Ancient human DNA sequencing is challenging because of low coverage. The degraded samples many times contain more exogenous material from microbial and human contamination than endogenous ancient human DNA. Also, deamination causes C -->T, and G-->A changes.
Thus most of the time single library protocol is used, and in post-sequencing processing where a single allele is randomly drawn from the two alleles in the individual to represent the individual at that site. An allele call at each target SNP is made using majority rule over all sequences overlapping the SNP. When each of the possible alleles is supported by an equal number of sequences, an allele at random is picked. An allele is set to “no call” for SNPs at which there is no read coverage.
Downstream this in effect produces a haploid human sequence.
The problem is that In IBD comparisons with modern humans, the genetic distance between the ancient human and moderns is artificially increased because the ancient is a haploid.
If diploid calls are desired instead of haploid calls for the ancient sequence. What is the best way to achieve this:
1- Make diploid calls as one would do with double-stranded library preparation methods, and then subsequently filter the VCF file for positions with low confidence calls, OR
2- Make haploid calls, and then later use something like IMPUTE OR BEAGLE to impute one strand of the haploid to create a diploid sequence.
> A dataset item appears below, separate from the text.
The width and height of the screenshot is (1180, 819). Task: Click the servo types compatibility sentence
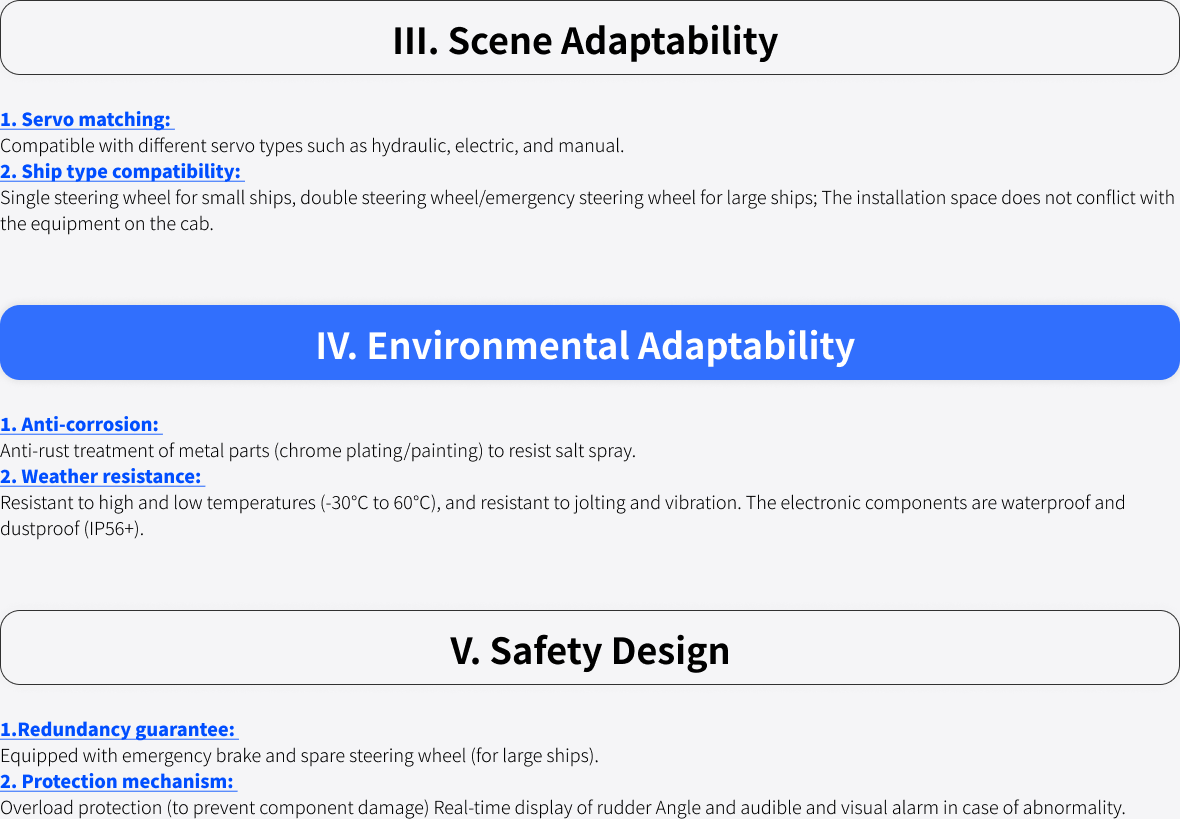[312, 146]
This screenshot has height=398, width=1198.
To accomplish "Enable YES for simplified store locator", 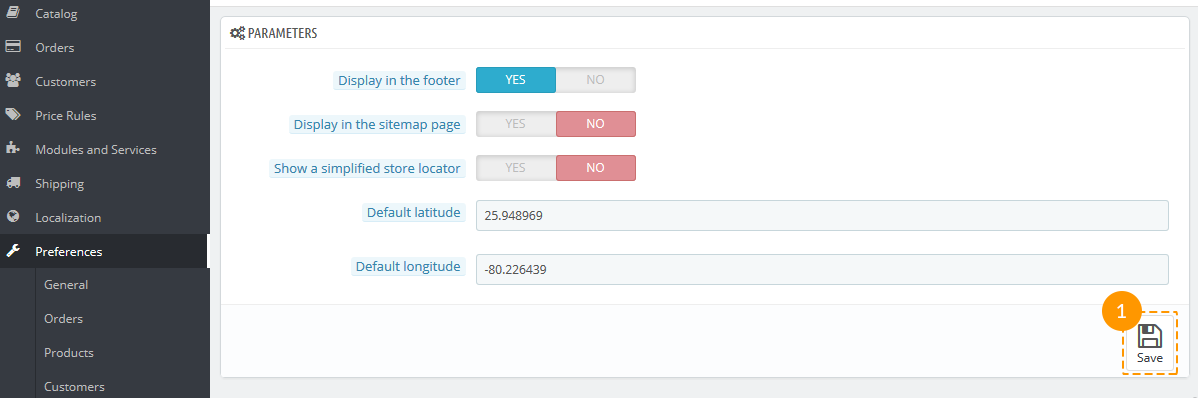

This reads like an assignment question. Is it one, dilawerkh4 ?
........................
Yes? What does that mean?
I am inclined to think 1 will not work if only one strand is sequenced, but maybe I'm not seeing something, and someone who has done this before can point out why it may work.
This is a comment, not an answer.
I wonder if the protocol used in Jurassic Park was ever published; it seemed pretty effective.